In order to analyze the effects of selected inhibitors on the cell viability of HT-29 and MCF7 cells, MTT assays were performed. 1 × 10⁴ cells/well were seeded in 96-well cell culture plates. After 24 h cells were treated with increasing concentrations of the indicated inhibitor compounds, with untreated and DMSO-treated cells as control. After an incubation period of 48 h, 10 µL of MTT solution (5 mg/mL in PBS) were added and cells were incubated for 4 h. MTT-containing medium was carefully removed and 100 µL acidic isopropanol (0.04 n HCl in isopropanol) per well were added. To dissolve formazan crystals, plates were shaken for 30 min on an orbital shaker in the dark. Finally, dissolved crystals were measured spectrophotometrically at 570 nm. All experiments were performed in triplicate with four technical replicates per assay. Results were normalized considering the mean optical density value of control wells as 100%. GraphPad Prism 6 software (San Diego, CA, USA) was used to calculate EC₅₀ values.

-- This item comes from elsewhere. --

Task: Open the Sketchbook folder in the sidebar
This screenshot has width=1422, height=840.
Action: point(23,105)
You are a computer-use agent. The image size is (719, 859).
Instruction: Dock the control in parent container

3.6. Macromolecular Crystallography

For structural studies, His₆-tagged tCK1δ was recombinantly expressed in BL21 (DE3) TaKaRa 2 Escherichia coli cells (Clontech) and afterwards purified by immobilized metal affinity chromatography as described previously [40].

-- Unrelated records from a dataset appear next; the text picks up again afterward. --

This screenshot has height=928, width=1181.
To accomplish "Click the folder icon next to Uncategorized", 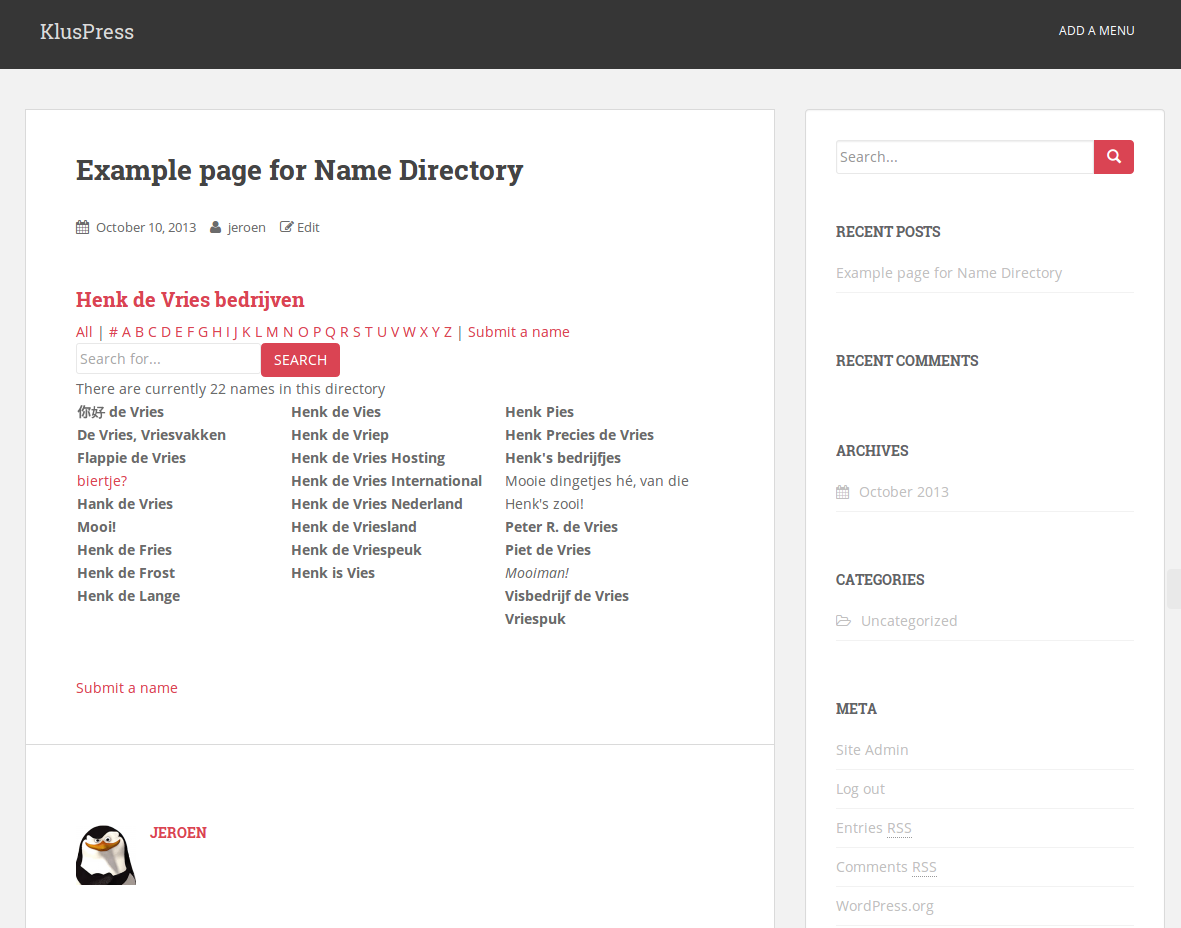I will pyautogui.click(x=844, y=621).
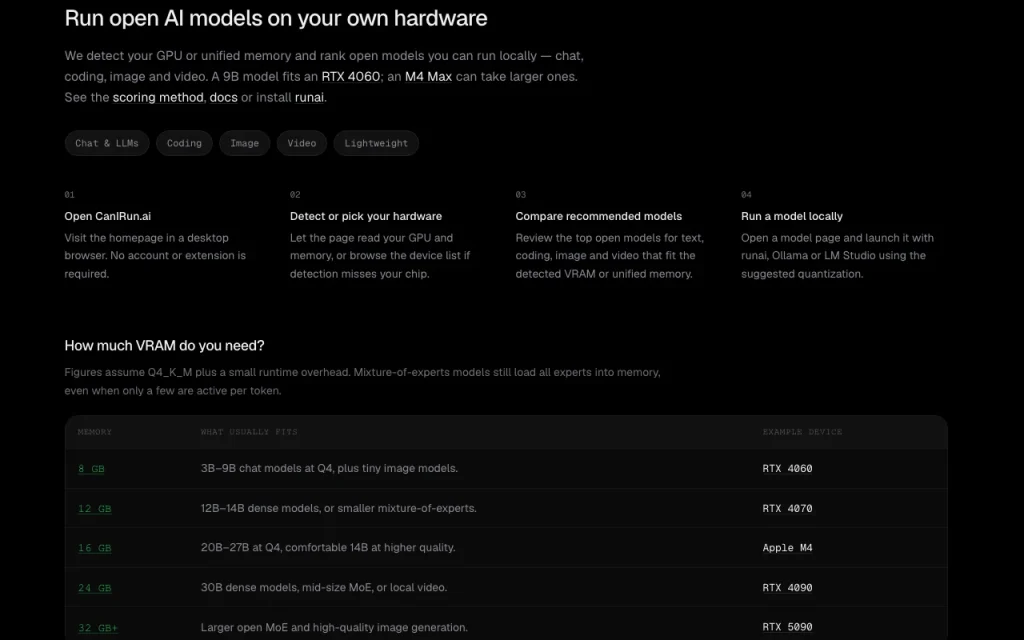Image resolution: width=1024 pixels, height=640 pixels.
Task: Select the Coding category pill
Action: (184, 143)
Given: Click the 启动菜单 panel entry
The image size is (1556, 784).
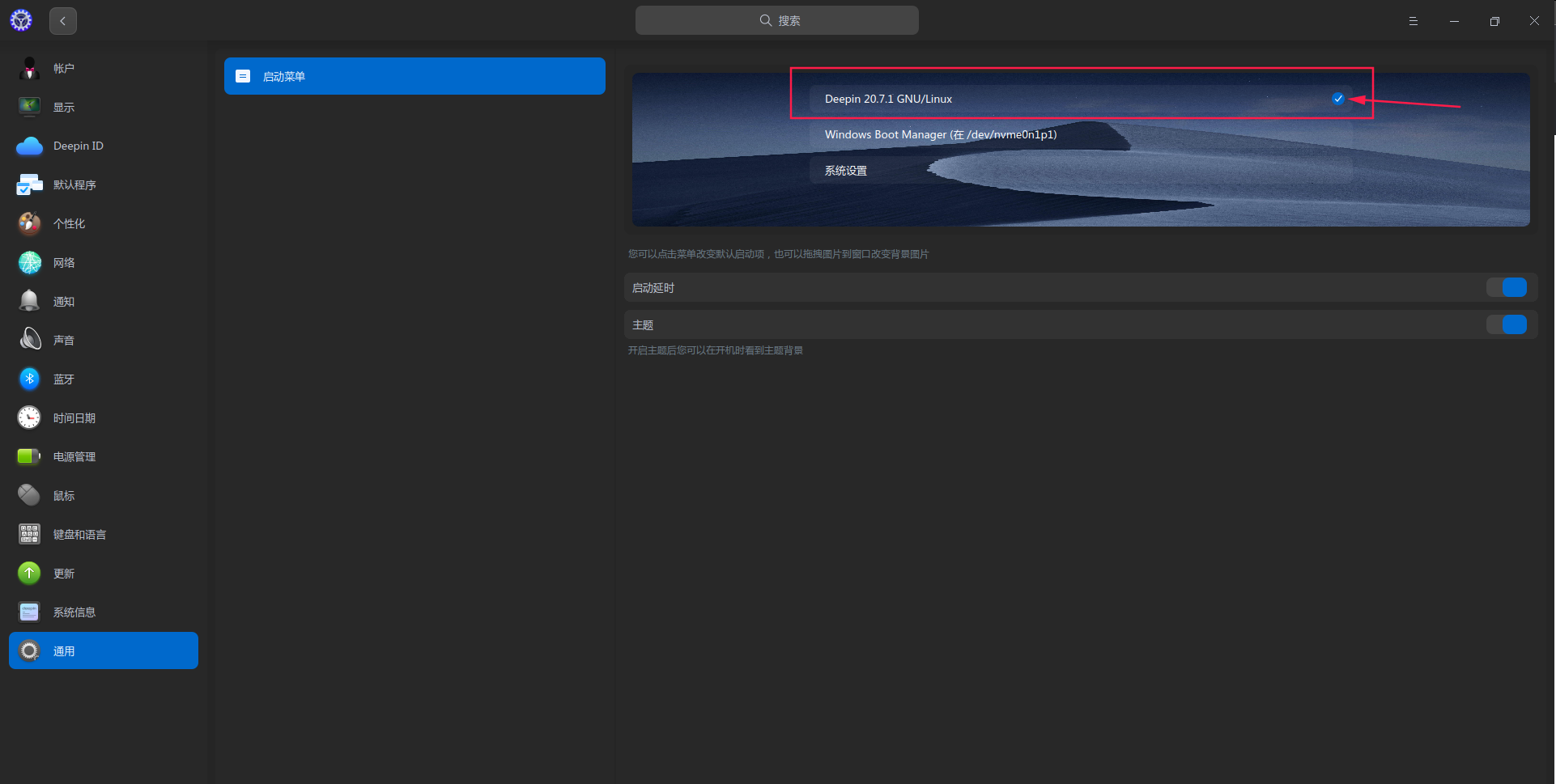Looking at the screenshot, I should [415, 75].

For co-crystallization of tCK1δ with 29d and 29e, protein stock solution (10 mg∙mL⁻¹) was mixed 30:1 with 10 mM of the respective compounds (solubilized in DMSO) and incubated for 30 min at room temperature. Sitting drop crystallization trials were set up at room temperature with drop ratios of 3 µL protein/inhibitor solution to 2 µL precipitant solution.

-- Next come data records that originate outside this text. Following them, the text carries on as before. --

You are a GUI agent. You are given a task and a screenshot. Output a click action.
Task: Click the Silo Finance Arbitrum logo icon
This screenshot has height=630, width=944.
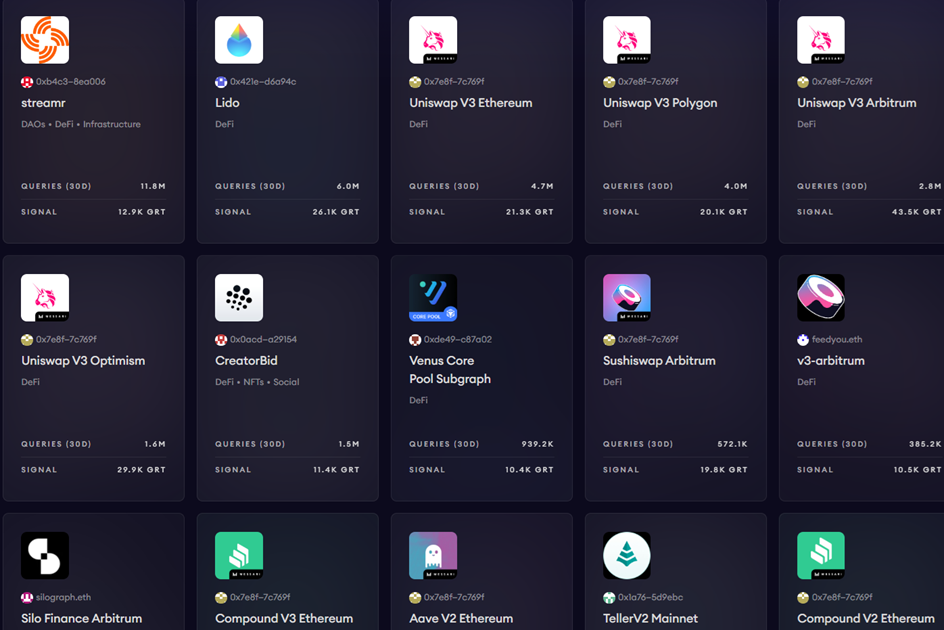pos(45,556)
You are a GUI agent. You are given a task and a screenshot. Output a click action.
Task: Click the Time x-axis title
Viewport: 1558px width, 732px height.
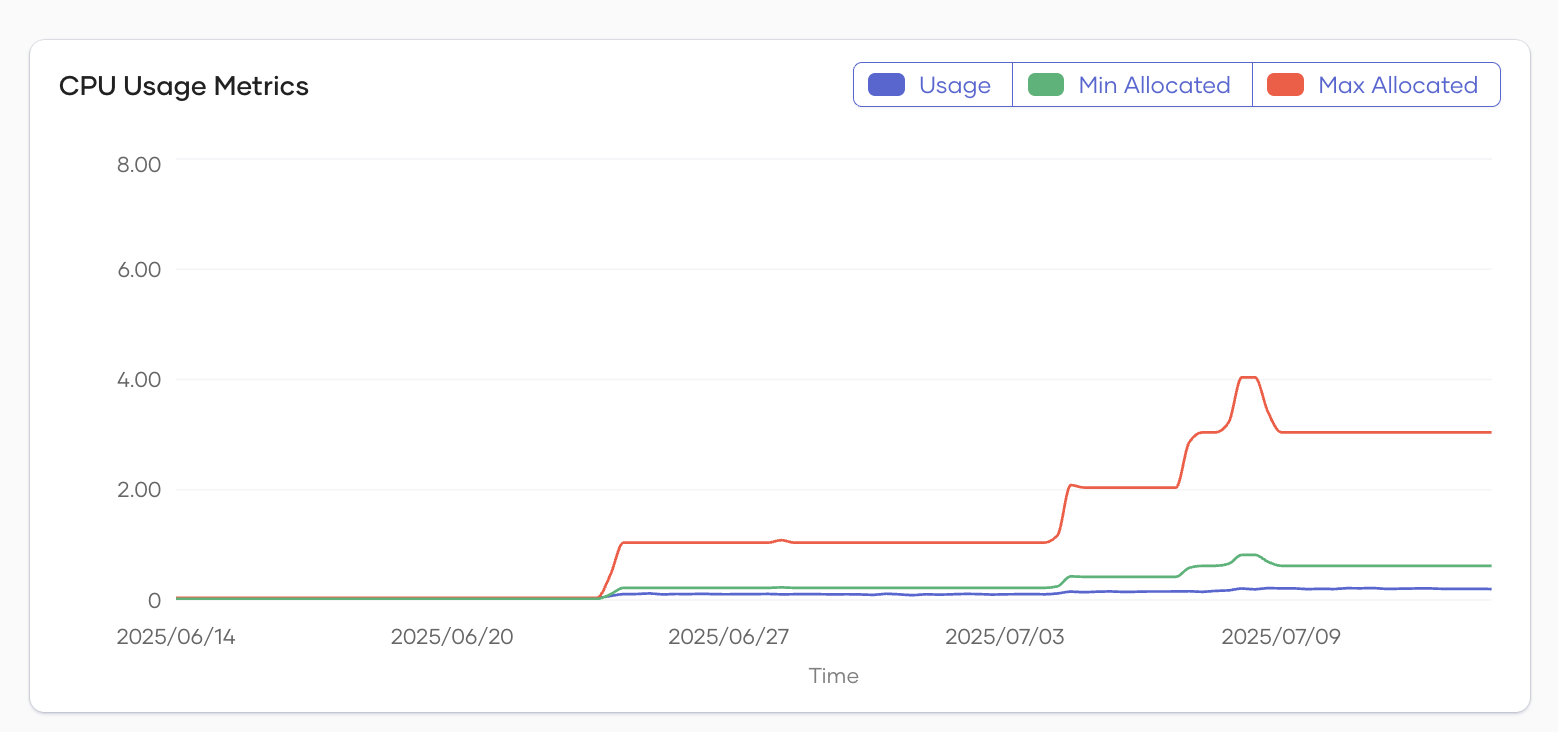coord(834,676)
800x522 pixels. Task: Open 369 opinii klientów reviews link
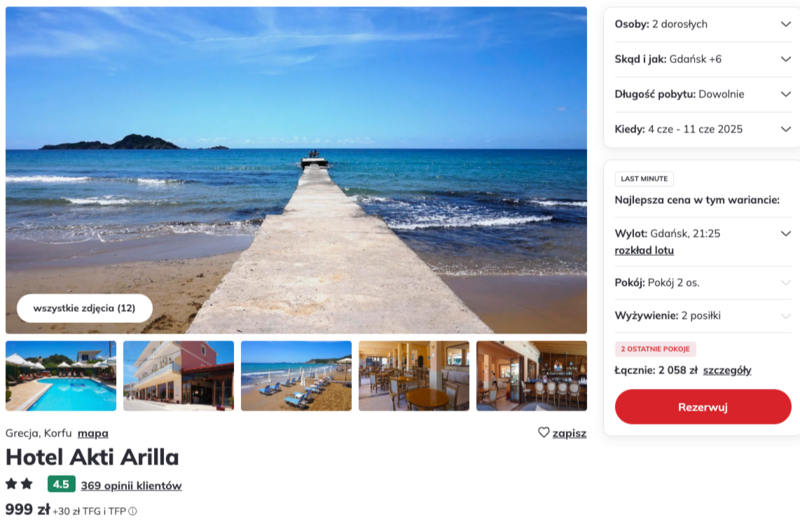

Crystals appeared after three to seven days in drops containing 0.1 M MES (pH = 5.5), 10% (w/v) PEG 4000 and 0.2 M lithium sulfate. For data collection, these crystals were cryo-protected by swiping them though reservoir solution supplemented with 25% (v/v) glycerol and subsequently flash frozen. Diffraction data were collected at beamline P13 at the PETRA/EMBL Hamburg, German Synchrotron Research Centre (DESY) campus, Hamburg, Germany (tCK1δ with 29d) and at beamline X06DA at the Swiss Light Source, Paul-Scherrer- Institute, Villigen, Switzerland. XDS [87] was used for data processing and the structures were solved by molecular replacement using the program PHASER [88,89] with a truncated crystal structure of CK1δ (pdb 4TWC [72]) as a search model. Between iterative cycles of refinement using phenix.refine [90] missing loops, as well as 31a/31b were manually built with Coot [91]. Restraints of 31a and 31b were calculated using phenix.elbow [92].

4. Conclusions

By using isoxazole-based CK1δ inhibitor 8 as model compound we implemented chiral pyrrolidine scaffolds to investigate specific interactions within the ATP binding pocket of this kinase. A synthetic approach leading to stereochemically defined compounds (29d–f) was established. Biological evaluation proved the compounds to be quite potent in in vitro CK1 kinase assays, but revealed only a minor impact of the different stereoisomers towards affinity differences and CK1 isoform-selectivity. However, selectivity profiling in a panel of 320 kinases showed compound 29d to be relatively specific for CK1. Compounds 29d–f showed also modest effects on HT-29 and MCF-7 cell lines. Surprisingly, X-ray crystallographic data revealed new cyclized compounds within the analyzed protein-ligand complexes, which were supposedly produced by spontaneous Pictet-Spengler cyclization implementing one equivalent formaldehyde during sample soaking procedures. In fact, this hypothesis could be confirmed by reacting the original compounds 29d/e with formaldehyde to yield the new ligands 31a/b. Taken together, functionalized pyrrolidines are expedient chiral scaffolds in medicinal chemistry and may have a potential for the development of potent and selective kinase inhibitors targeting the ribose pocket of the ATP binding site.